Collected data >>
'''
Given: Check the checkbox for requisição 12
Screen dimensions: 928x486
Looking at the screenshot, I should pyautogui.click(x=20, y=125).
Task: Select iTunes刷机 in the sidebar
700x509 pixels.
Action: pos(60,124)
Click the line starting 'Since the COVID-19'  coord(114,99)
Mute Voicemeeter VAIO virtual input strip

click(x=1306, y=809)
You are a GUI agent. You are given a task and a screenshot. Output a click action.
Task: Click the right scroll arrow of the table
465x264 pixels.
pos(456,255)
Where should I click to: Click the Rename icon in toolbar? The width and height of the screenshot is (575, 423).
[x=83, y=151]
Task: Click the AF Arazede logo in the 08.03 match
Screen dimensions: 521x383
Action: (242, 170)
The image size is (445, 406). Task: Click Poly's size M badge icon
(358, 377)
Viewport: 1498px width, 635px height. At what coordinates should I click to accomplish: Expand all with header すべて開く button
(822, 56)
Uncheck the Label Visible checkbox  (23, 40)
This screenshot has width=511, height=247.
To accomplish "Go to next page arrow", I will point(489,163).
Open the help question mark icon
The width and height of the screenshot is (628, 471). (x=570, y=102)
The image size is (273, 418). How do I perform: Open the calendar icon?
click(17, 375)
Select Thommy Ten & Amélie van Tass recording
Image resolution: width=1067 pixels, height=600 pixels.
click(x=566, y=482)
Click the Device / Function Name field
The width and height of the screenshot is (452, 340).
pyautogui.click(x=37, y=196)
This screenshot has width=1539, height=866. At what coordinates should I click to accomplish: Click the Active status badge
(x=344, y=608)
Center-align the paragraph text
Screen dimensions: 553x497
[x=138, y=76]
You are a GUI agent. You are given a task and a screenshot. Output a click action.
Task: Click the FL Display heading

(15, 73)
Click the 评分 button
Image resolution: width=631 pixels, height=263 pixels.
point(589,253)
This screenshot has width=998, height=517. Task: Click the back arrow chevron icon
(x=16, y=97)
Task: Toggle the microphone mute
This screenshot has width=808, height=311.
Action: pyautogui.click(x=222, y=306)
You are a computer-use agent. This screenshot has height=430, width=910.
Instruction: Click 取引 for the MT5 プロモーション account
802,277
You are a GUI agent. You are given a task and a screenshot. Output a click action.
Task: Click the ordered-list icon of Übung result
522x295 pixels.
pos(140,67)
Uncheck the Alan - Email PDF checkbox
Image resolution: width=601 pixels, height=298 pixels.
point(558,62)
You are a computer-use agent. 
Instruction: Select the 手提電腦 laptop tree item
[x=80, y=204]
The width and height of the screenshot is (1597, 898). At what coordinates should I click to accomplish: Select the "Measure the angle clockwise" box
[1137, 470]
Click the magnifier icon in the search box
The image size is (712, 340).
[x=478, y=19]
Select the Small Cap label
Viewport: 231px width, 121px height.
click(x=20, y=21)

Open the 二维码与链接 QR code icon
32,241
'''
What is expected >>
In the entries above, find the line holding "Open the help question mark icon" and the line holding "Select Thommy Ten & Amélie van Tass recording", then retype exactly those two lines and every line between them, and nothing else.

Answer section >>
Open the help question mark icon
The width and height of the screenshot is (628, 471). (x=570, y=102)
The image size is (273, 418). How do I perform: Open the calendar icon?
click(17, 375)
Select Thommy Ten & Amélie van Tass recording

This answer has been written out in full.